_DATA TO EXAMINE_
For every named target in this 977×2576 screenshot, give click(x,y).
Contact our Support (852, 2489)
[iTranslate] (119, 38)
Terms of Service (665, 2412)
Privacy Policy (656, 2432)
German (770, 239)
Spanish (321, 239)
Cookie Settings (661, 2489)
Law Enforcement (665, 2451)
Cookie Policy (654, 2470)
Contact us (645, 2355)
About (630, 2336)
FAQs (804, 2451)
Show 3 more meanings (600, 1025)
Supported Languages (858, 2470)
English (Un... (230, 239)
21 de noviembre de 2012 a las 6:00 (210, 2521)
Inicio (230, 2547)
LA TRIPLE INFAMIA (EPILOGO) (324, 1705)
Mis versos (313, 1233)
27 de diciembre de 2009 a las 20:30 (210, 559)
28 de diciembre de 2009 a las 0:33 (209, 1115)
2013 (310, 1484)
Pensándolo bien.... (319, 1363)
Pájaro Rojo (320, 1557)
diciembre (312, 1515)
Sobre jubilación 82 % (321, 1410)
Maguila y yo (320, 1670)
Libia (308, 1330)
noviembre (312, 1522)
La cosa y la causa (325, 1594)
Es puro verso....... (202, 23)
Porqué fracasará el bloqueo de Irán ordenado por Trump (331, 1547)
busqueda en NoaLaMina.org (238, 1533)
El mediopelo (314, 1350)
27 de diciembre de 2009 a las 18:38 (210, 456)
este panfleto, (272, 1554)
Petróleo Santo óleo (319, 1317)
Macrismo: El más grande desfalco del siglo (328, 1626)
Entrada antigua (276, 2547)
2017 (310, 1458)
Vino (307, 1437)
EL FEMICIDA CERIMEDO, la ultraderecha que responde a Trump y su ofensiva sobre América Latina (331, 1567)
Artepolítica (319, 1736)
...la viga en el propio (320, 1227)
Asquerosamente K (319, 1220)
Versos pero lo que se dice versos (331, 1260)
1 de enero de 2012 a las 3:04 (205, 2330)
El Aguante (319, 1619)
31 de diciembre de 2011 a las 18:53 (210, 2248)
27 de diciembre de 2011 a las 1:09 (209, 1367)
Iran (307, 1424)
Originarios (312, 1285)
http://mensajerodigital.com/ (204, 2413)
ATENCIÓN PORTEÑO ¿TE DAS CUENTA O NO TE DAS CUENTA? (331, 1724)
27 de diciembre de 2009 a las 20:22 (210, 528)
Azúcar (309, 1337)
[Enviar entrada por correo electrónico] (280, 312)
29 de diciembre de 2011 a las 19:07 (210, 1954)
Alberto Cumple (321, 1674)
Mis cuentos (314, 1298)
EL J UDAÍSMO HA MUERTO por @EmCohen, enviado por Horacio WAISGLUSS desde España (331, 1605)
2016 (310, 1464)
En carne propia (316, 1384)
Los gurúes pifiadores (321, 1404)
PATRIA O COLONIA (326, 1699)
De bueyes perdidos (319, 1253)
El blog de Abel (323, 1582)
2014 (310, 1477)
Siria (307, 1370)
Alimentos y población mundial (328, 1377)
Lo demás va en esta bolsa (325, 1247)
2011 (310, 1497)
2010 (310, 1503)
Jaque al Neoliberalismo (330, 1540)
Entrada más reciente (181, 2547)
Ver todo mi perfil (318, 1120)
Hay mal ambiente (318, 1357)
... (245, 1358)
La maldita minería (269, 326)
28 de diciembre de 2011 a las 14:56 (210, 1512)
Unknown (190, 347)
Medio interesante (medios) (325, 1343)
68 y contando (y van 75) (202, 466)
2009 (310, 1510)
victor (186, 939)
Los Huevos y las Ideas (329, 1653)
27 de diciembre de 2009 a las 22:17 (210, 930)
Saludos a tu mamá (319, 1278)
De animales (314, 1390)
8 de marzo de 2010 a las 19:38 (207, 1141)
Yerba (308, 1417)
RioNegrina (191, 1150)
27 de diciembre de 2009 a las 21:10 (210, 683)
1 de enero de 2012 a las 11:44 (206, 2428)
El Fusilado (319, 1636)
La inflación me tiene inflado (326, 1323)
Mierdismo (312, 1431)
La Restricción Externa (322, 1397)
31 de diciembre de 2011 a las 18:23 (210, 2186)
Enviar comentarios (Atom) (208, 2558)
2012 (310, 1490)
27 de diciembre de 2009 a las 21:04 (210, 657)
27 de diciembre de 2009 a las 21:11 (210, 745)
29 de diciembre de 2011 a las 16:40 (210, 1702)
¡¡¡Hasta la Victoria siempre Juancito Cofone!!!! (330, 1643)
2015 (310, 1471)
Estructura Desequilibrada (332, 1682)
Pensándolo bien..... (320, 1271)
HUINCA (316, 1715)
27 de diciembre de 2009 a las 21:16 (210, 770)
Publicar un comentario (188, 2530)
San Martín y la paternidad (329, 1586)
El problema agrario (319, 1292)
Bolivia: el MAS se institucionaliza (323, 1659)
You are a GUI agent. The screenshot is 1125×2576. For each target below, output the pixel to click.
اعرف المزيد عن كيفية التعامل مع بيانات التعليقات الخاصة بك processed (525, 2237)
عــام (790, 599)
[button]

_EXERCISE DETAILS_
How many of the lines above include the string "Trump"? Reply with the number by itself.

_EXPECTED OUTPUT_
2